Its adjusted EBITDA (EBITDA plus ESOP expenses minus all non-operating income) was in red for FY23 and FY24. The number stood at ₹74.5 crore in FY25 and is expected to be around ₹80 crore in FY26, assuming the H1 FY26 margin of 11.4 per cent holds. Similarly, after clocking losses at PAT level in FY23 and 24, FY25 showed a slim ₹13.3 crore profit. First-half FY26 PAT is again back to ₹1 crore.

As on September 30, 2025, Capillary has borrowings of about ₹89 crore and cash of ₹60 crore. Negative operating cash flow in two of the last three FYs indicates that cash conversion is yet to stabilise, though H1FY26 shows promise.

The company highlights two major growth levers: Organic expansion and inorganic acquisitions.

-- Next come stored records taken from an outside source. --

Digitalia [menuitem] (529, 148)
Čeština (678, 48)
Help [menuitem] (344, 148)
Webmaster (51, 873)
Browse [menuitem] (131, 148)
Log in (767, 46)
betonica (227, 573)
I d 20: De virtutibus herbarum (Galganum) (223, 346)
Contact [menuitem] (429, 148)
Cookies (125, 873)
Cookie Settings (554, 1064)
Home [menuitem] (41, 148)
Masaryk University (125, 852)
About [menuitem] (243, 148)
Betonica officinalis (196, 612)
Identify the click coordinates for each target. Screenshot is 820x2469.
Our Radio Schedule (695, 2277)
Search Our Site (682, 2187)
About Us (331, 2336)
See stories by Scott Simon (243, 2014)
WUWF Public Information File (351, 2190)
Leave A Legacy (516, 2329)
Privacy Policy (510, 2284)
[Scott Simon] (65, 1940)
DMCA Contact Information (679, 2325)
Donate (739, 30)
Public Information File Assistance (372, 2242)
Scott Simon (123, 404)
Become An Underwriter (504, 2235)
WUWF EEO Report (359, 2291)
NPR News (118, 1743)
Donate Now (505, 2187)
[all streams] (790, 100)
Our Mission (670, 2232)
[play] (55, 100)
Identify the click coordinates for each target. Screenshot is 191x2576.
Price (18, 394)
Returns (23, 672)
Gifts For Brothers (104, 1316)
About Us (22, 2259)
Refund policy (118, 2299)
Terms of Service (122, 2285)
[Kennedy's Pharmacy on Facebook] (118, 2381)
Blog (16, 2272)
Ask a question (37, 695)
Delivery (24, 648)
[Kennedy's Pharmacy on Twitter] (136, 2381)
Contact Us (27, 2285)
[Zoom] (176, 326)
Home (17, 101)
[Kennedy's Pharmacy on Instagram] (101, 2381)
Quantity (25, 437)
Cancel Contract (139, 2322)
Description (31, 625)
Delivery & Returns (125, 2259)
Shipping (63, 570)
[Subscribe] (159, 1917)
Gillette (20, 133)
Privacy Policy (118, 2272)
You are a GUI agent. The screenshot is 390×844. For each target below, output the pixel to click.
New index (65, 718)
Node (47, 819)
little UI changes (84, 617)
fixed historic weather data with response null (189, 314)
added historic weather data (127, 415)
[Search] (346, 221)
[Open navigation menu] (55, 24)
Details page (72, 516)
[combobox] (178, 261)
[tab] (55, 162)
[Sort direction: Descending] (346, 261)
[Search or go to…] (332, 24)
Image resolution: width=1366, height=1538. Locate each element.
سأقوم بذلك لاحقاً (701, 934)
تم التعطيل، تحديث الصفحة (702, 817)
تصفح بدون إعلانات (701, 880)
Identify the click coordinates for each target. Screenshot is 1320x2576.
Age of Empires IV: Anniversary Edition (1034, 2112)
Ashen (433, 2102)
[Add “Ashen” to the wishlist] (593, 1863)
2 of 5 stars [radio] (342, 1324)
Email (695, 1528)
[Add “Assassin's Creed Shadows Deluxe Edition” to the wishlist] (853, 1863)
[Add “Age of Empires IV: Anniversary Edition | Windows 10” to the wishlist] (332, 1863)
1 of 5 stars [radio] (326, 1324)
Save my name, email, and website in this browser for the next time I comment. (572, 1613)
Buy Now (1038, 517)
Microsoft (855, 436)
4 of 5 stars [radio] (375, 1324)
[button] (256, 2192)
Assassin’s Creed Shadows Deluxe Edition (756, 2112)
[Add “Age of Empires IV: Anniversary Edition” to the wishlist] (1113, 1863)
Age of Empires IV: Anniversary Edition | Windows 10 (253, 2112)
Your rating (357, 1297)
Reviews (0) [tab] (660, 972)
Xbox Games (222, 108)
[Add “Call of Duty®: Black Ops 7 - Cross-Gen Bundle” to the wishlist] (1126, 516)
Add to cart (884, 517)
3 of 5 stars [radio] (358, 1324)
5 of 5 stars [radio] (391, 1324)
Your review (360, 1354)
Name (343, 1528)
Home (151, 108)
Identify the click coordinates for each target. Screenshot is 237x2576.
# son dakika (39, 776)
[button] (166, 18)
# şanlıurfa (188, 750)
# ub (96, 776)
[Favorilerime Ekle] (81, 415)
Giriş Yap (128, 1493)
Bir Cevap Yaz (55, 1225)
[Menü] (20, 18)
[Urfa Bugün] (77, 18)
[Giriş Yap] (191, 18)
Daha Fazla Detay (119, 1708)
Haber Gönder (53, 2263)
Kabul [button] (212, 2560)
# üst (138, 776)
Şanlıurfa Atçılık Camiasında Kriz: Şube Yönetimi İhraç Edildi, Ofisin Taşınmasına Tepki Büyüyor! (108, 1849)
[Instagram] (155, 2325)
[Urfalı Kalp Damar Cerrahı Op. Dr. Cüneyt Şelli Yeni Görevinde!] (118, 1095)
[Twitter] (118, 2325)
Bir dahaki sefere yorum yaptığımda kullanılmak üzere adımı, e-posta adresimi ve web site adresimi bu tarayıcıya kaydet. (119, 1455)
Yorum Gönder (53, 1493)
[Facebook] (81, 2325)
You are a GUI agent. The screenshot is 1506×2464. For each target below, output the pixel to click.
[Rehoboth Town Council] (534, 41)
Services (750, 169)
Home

Organic growth remains driven largely by existing customers. Partner channels are becoming more important, with 64 per cent of new customers in H1 FY26 sourced through system integrators. Net Revenue Retention (NRR), a signal for product stickiness, pricing power and long-term revenue durability, strengthened from 113 per cent in FY24 to 121 per cent in FY25, although it eased to 115 per cent in the first half of FY26.

Subscription revenue now constitutes nearly 90 per cent of recurring operating revenue. The company’s ‘farming-led’ model deepens penetration within large accounts, creating predictable growth but tempering new-logo momentum. This also explains why customer acquisition cost (CAC) has settled at about 18 per cent in FY24-25, well below FY23-levels, as the business leans more on partners and existing customers.

Capillary has also expanded through acquisitions, particularly in the US loyalty-tech space, adding businesses such as Persuade (September 2021), Brierley (April 2023), Rewards+ (June 2023), and the US assets of Kognitiv (May 2025). While acquisition price/revenue multiple for Persuade was 4.8x, for others it was 0.4-0.6x. The M&A strategy centres on migrating acquired customers onto Capillary’s platform to capture synergies and lift contribution margins. In FY25, these acquired businesses contributed ₹435.1 crore in net revenue post-migration, accounting for over 70 per cent of total net revenue. Inorganic scale-up is, therefore, a core pillar of the company’s growth narrative. Post-migration, contribution margins have risen sharply for acquired entities.

CAC payback measures how long it takes for a company to recover its customer acquisition costs. Capillary’s payback improved from 16 months in FY23 to 14 months in FY24, before returning to 16 months in FY25. However, the figure jumps sharply to about 31 months in both H1 FY25 and H1 FY26. It suggests that recent customer cohorts are generating slower early returns, pointing to weaker unit economics in the near term.

Valuation

At the upper end of the ₹577 price-band, Capillary is valued at a market capitalisation of about ₹4,576 crore and EV of roughly ₹4,600 crore. This translates to EV/sales of 7.5x and 6.3x for FY26 (annualising H1). The P/E ratio is far less meaningful for this SaaS firm due to low and uneven PAT.

Compared with global SaaS benchmarks, Capillary’s EV/sales multiple sits near or above Salesforce (5.7x), Adobe (6x) and SAP (7.1x). It is also much more expensive than SaaS peers like Zeta Global (3.4x) and Freshworks (3.4x), as well as India-listed Zaggle (3.1). The lack of a valuation discount over several global SaaS peers, who have much longer track records of profitability and cash flow, is unattractive. For Capillary’s valuation levels to sustain, the execution bar needs to be set very high.